Thursday, November 3, 2016 : 4:00 PM
Embassy (Washington Hilton)

*Names in bold indicate Presenter

Amy M. G. Kandilov1, Vincent Keyes1, Martijn van Hasselt2, Patrick Edwards1 and Noelle Richa Siegfried1, (1)RTI International, Inc., (2)University of North Carolina at Greensboro


The Support and Services at Home (SASH) program in Vermont aims to coordinate care and assist participants, the majority of whom are Medicare beneficiaries, in accessing the health care and support services they need to stay healthy and age comfortably and safely at home. Each SASH panel of 100 participants is staffed by a services coordinator and a part-time wellness nurse, who provide services, programming, and health care monitoring in participants' homes. Our objective is to estimate the impact of the first three years of the SASH program on the Medicare expenditures and health care utilization of participants living in affordable congregate housing.

The intervention group for this study consists of a sample of 1,600 Medicare FFS beneficiaries who participated in SASH panels between July 1, 2011 and June 30, 2014. Both intervention and comparison groups are residents of properties that receiving funding assistance through the U.S. Department of Housing and Urban Development, or tax credits through the Low Income Housing Tax Credit. We use a difference-in-differences model, comparing the change in the quarterly outcomes among the SASH participants with the change in the quarterly outcomes for the comparison group. Our model controls for beneficiary-level demographic and health characteristics, and it includes fixed effects for the time quarters and for each of the congregate housing properties.
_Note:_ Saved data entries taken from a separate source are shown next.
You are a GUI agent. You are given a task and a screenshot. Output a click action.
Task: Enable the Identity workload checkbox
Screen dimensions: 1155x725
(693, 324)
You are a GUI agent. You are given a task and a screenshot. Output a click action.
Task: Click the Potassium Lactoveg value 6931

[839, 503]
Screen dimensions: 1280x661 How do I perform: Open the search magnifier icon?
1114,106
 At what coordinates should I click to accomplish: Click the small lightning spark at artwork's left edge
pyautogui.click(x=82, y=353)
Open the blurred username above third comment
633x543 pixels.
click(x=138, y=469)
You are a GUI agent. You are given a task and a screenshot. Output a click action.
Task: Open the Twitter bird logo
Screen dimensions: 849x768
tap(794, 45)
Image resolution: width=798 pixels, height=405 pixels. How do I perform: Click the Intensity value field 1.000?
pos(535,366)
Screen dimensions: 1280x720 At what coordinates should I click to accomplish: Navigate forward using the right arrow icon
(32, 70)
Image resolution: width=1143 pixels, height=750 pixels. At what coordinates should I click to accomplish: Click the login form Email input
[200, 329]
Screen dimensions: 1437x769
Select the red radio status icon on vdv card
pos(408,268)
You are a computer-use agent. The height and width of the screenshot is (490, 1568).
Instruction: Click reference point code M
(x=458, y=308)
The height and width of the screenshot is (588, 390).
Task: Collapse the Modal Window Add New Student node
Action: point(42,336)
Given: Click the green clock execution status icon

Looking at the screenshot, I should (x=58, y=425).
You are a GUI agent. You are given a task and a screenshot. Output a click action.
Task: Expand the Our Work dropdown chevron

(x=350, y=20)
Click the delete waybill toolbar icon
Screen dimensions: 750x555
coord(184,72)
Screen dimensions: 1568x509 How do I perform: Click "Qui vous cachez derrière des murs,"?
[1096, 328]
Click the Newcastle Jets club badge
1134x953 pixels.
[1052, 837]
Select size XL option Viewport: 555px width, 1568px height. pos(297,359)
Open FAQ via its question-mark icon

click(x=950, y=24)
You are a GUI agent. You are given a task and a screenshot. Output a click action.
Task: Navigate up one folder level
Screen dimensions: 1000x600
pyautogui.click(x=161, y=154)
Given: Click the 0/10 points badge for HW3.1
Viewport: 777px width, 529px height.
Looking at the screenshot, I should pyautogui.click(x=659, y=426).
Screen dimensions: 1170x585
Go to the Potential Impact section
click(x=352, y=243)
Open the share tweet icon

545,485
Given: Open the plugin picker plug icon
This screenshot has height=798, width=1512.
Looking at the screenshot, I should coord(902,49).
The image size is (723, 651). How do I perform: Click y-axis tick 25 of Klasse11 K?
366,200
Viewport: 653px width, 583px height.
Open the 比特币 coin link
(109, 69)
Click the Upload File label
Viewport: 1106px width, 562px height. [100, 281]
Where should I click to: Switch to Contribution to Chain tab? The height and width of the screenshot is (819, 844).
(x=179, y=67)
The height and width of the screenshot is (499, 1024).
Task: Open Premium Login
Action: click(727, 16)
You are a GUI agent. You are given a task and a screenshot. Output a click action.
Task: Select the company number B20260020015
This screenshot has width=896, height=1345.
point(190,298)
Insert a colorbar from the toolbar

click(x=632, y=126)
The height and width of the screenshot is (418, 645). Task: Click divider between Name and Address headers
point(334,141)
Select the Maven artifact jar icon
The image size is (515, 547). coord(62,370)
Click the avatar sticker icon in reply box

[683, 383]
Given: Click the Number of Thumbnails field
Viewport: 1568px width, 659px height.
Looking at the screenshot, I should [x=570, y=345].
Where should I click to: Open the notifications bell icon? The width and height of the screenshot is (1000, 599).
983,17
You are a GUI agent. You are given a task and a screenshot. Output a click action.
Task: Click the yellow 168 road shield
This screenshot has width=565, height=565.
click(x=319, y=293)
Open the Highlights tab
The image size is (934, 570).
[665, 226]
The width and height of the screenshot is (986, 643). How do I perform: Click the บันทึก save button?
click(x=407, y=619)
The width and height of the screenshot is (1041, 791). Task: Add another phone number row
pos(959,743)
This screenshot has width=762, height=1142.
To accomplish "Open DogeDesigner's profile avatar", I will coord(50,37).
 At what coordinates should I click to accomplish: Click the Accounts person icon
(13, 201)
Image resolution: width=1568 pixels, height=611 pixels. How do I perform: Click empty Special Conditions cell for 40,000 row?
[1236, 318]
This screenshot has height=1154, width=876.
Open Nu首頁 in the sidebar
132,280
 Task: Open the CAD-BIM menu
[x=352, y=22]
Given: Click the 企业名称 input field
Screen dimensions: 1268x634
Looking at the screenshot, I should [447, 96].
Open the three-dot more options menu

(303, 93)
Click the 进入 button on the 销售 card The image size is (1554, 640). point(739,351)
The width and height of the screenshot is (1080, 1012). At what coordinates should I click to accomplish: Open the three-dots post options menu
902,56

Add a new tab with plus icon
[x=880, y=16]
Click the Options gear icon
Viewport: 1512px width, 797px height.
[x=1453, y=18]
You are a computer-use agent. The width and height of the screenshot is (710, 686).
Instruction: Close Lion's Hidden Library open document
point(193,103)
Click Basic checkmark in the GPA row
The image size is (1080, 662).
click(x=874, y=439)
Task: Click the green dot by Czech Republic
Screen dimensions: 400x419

We reported the effects of the SASH program on Medicare expenditures and health care utilization, both for SASH program participants as a whole and for two subgroups of participants identified by their panel start date.

Our findings indicate that participants in SASH panels that began operation in the first three quarters of the program experience a reduction in the rate of growth in total Medicare expenditures and expenditures for emergency room, hospital outpatient departments, and primary care/specialist physicians relative to the comparison group. These lower rates of expenditure growth are particularly strong in the third year of the program. This decreased growth in Medicare expenditures over the three years for the early SASH panels is consistent with the hypothesis that the start-up activities for a SASH panel reduce that panel’s ability to make a significant impact on Medicare expenditures and utilization in the first few quarters of operation. Future years of research will help us to determine if the later cohort of SASH panels are as successful in reining in Medicare cost growth as the early panels have been, and if the expenditure reductions experienced by the early panels in the first three years are sustained over a longer period of time.

Our principal findings suggest that SASH is a promising intervention for reducing the growth of Medicare expenditures among a population of elderly and disabled residents living in affordable congregate housing. If future research confirms our hypothesis that Medicare cost growth can be reduced as a panel matures, then this model of providing in-home services for elderly residents of affordable congregate housing properties may have viability beyond Vermont.